Instituída em 5 de janeiro de 2007, a Política Nacional de Saneamento Básico (lei nº 11.145) traçou diretrizes para dar conta do grande déficit de cobertura do atendimento dos serviços de saneamento no País, causado por mais de 20 anos sem investimentos estruturantes no setor. Na Bahia, a Lei Estadual de Saneamento Básico n°11.172 entrou em vigência em 2008, instituindo os meios necessários para que as determinações da lei nacional fossem cumpridas. Essa legislação também deu origem à Comissão de Regulação dos Serviços Públicos de Saneamento Básico (Coresab), hoje Agência Reguladora de Saneamento Básico da Bahia (Agersa).

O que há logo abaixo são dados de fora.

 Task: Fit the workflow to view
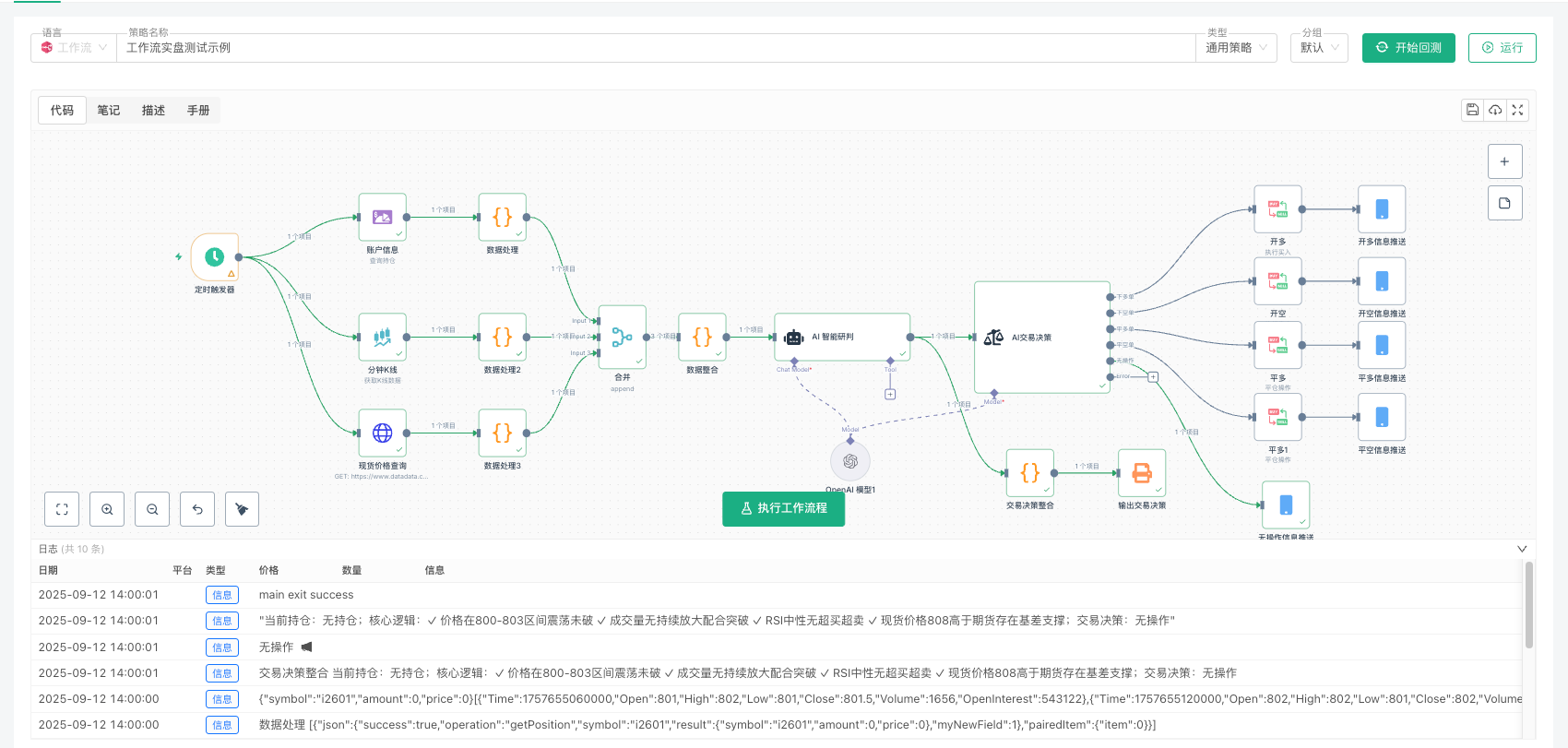[x=62, y=509]
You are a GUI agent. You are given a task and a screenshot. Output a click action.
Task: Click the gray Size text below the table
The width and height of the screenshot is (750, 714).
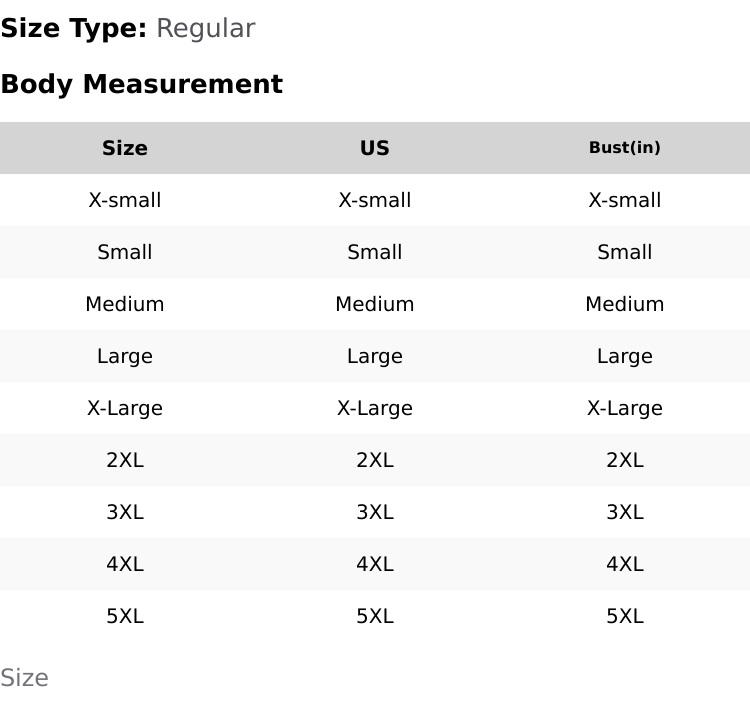point(24,678)

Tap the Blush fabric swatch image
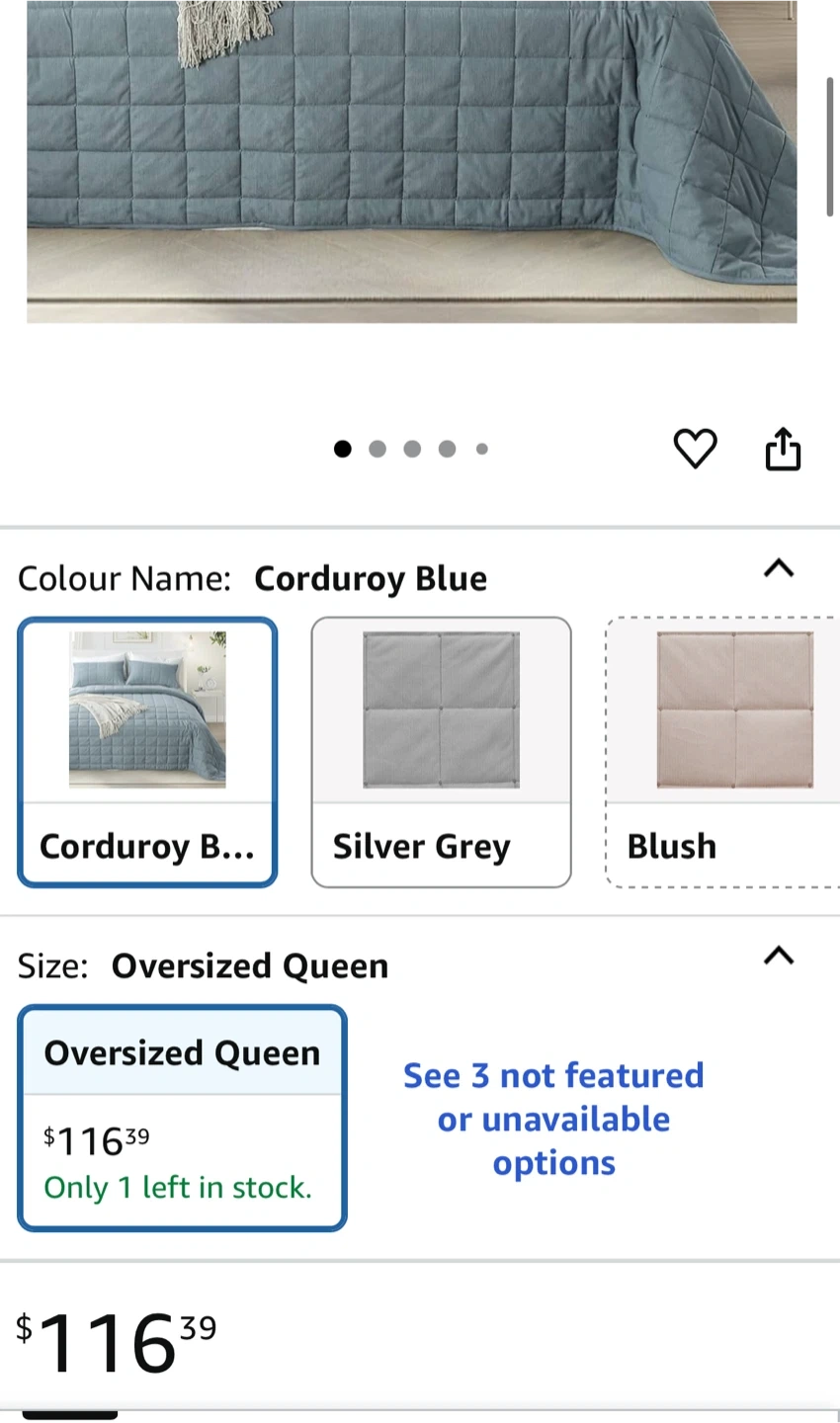pos(734,710)

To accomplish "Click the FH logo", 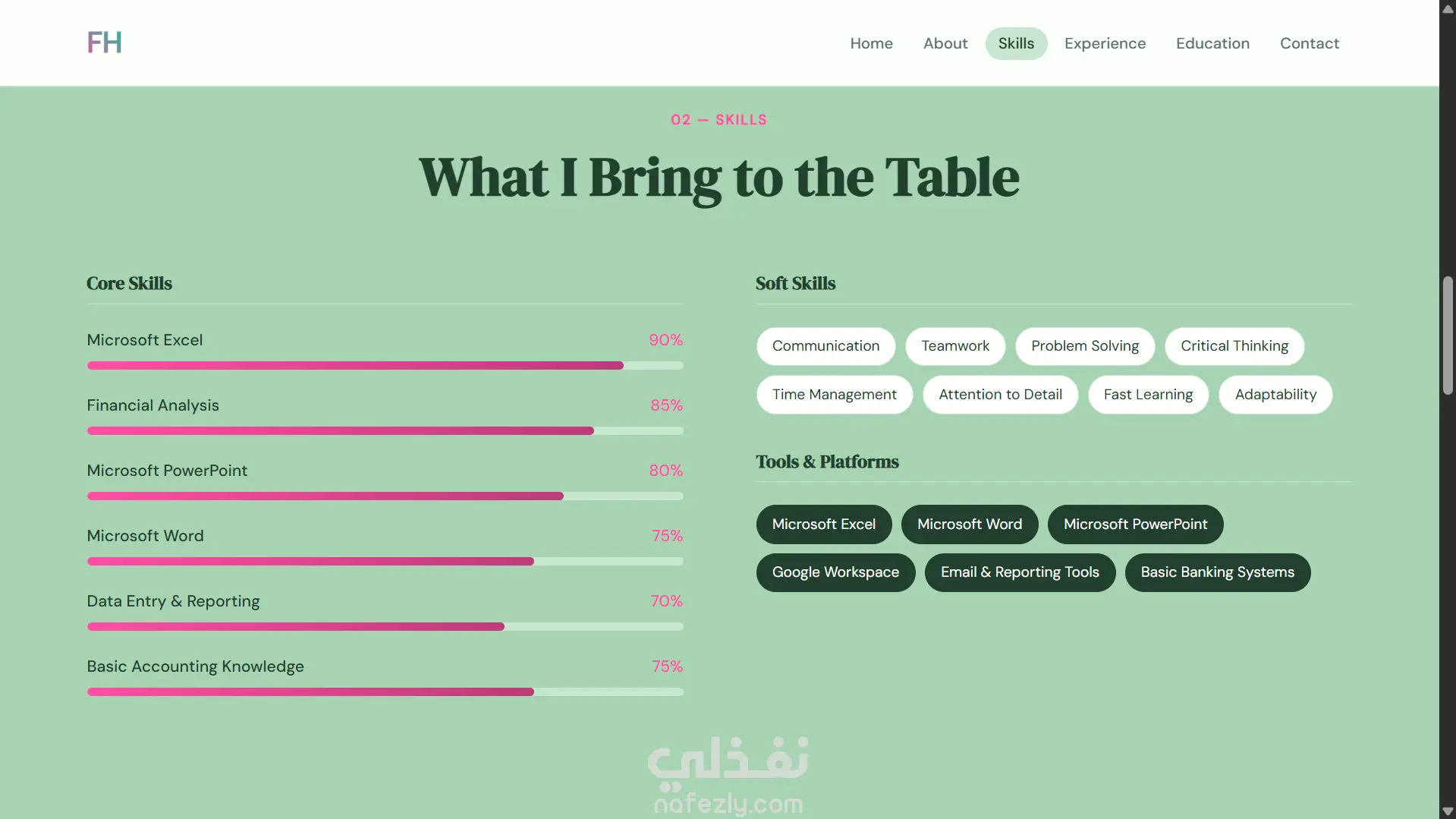I will tap(104, 43).
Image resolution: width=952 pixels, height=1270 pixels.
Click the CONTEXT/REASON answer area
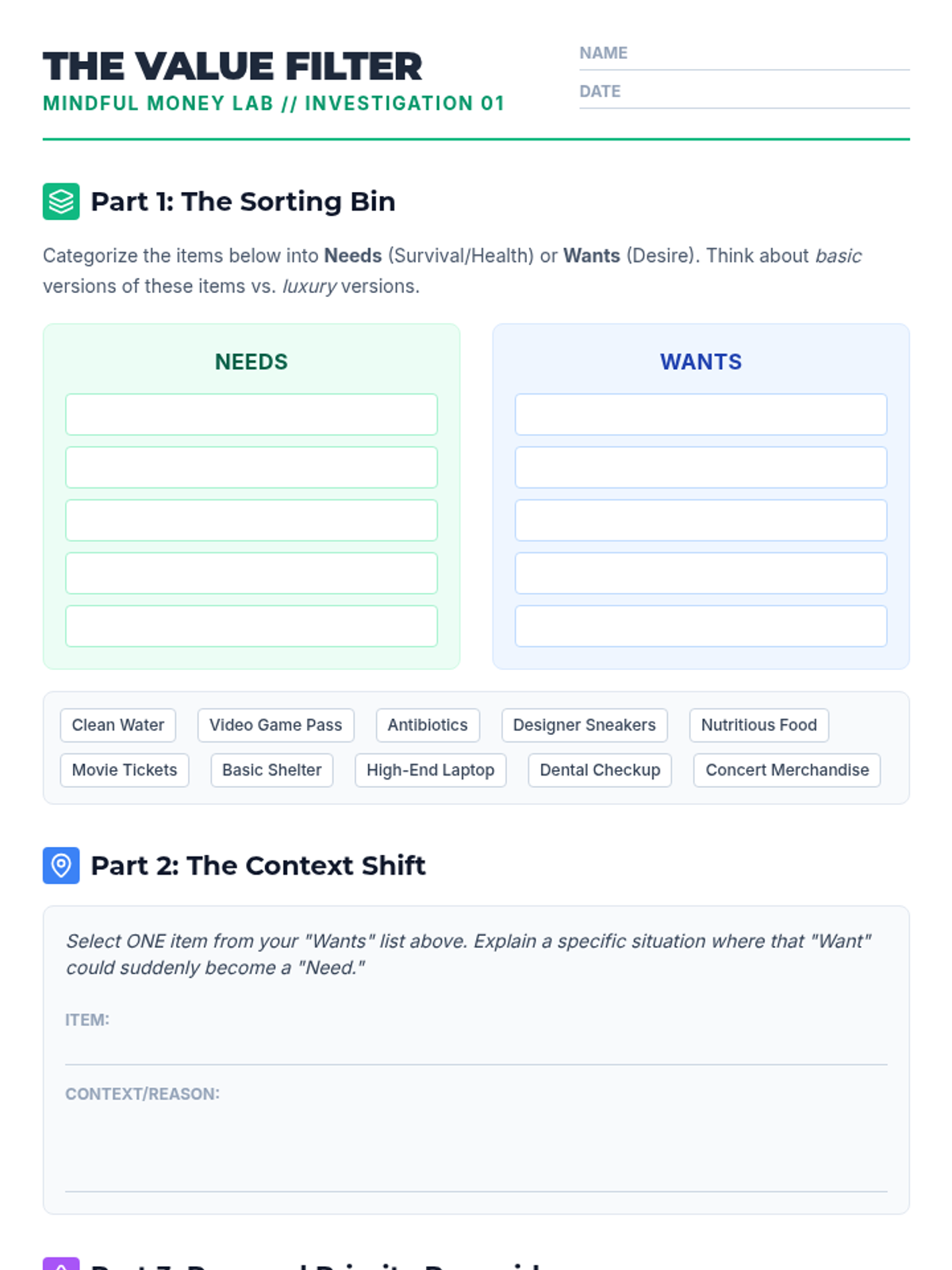coord(476,1149)
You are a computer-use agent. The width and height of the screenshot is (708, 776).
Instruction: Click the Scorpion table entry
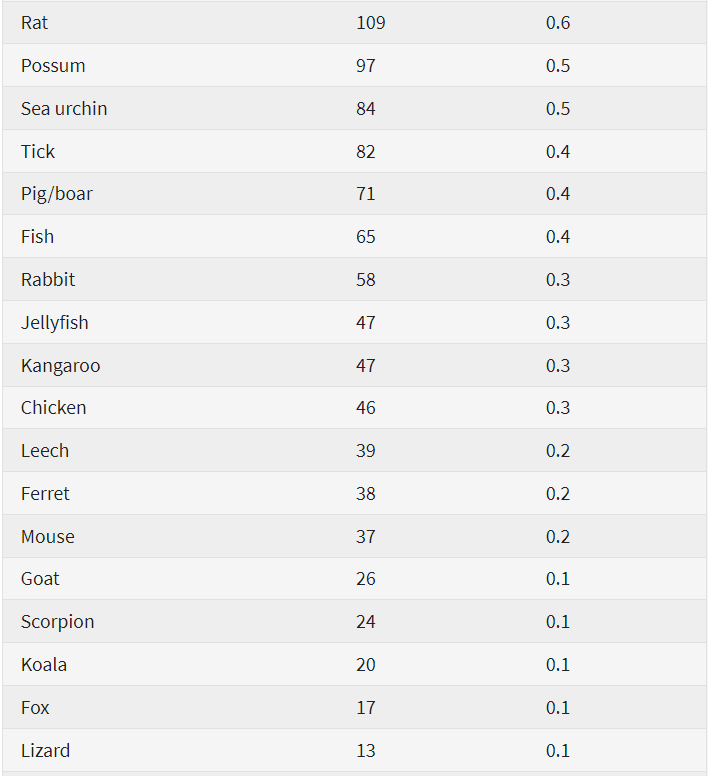tap(57, 622)
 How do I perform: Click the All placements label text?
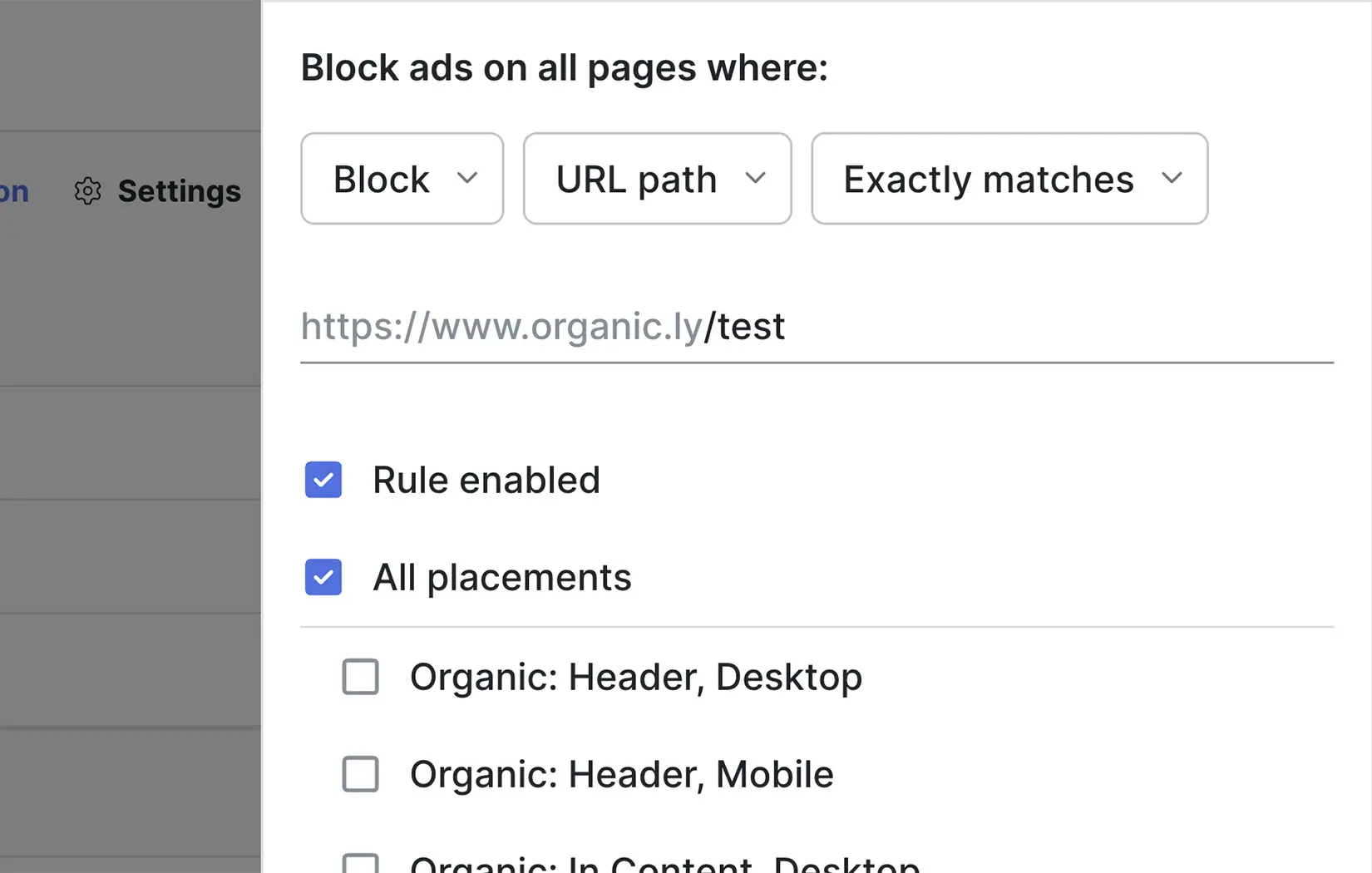pyautogui.click(x=501, y=577)
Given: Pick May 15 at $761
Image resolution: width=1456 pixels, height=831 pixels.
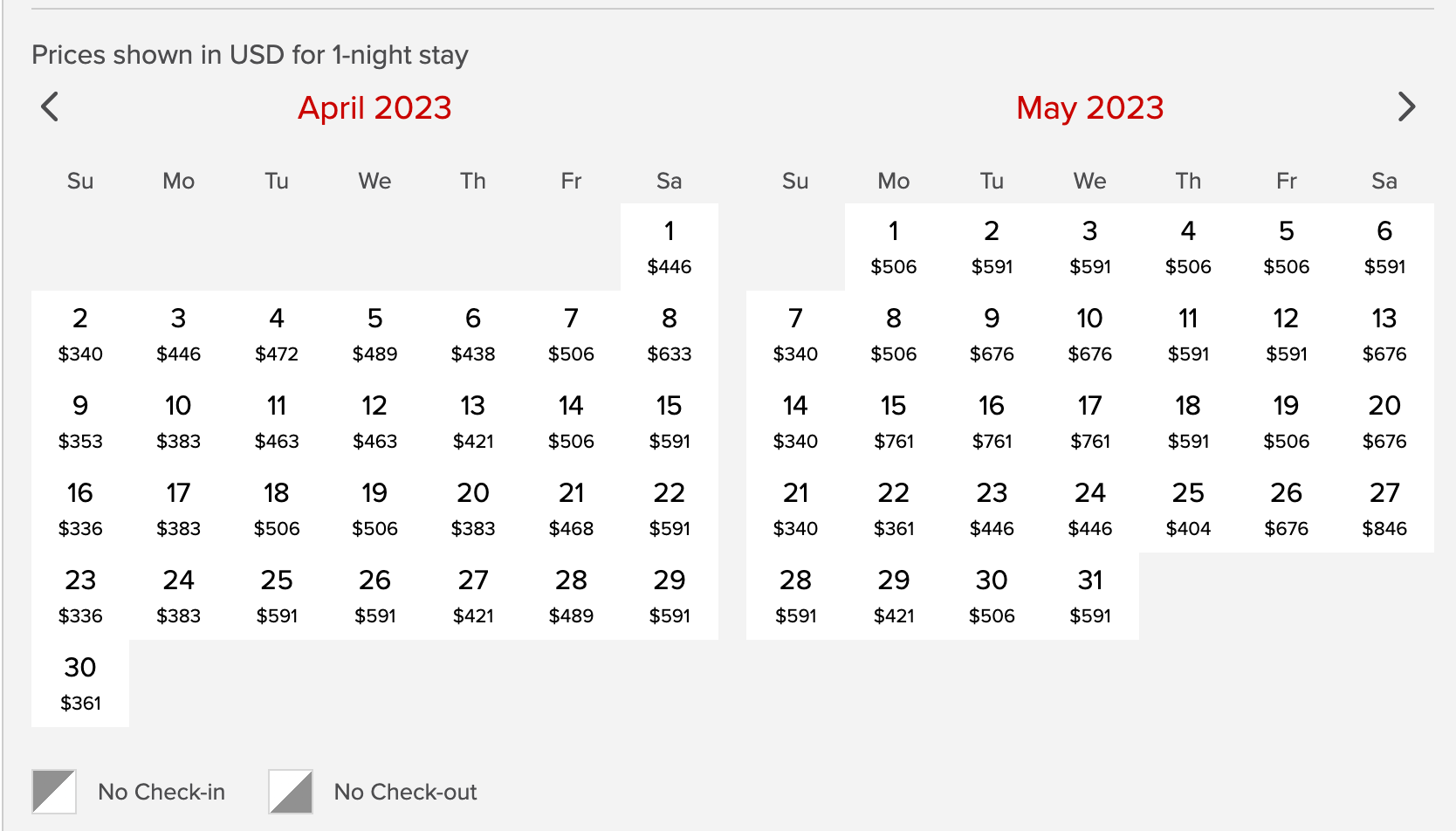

Ao ser perguntado sobre o que considera os maiores desafios para a universalização do saneamento básico na Bahia, Cedraz cita que, nas cidades, a ocupação irregular do solo dificulta e, em alguns casos, até inviabiliza a prestação do serviço. “Em diversas áreas de ocupação espontânea da cidade, a ampliação da cobertura de esgotamento sanitário é um grande desafio, pois esses locais não contam com a infraestrutura urbana mínima para a implantação das redes, como macro e microdrenagem de águas pluviais, arruamento, pavimentação e contenção de encostas, tarefas que são de responsabilidade do poder público municipal”, justifica.

O presidente da Embasa também observa a existência de imóveis erguidos às margens de mananciais e em áreas de preservação ambiental permanente, “que não deveriam ser ocupadas, e nas quais não é possível implantar redes”.

Como obra de maior porte para Salvador, a Embasa informa que está licitando a primeira etapa da ampliação da captação na barragem de Santa Helena, com recursos orçados em R$ 168 milhões. “Essa obra prevê a implantação de uma adutora de água bruta com extensão de 10,7 km, em paralelo às duas adutoras já existentes, além da instalação de cinco equipamentos de bombeamento novos na estação elevatória de água bruta existente e de melhorias em sua infraestrutura”, destaca Cedraz.

Considerando-se a totalidade do empreendimento (que é dividido em quatro etapas), a ampliação do sistema de transposição das águas de Santa Helena para a barragem de Joanes II tem previsão de elevar a produção de água em volume equivalente a 50% da atual demanda do sistema. “Em suas quatro fases, o empreendimento prevê investimento total estimado de R$ 890 milhões, com projeto em elaboração para posterior captação de recursos. Além disso, está prevista também a elaboração de projeto para a construção, em maior prazo, da barragem de Itapecerica”, estima o presidente da Embasa.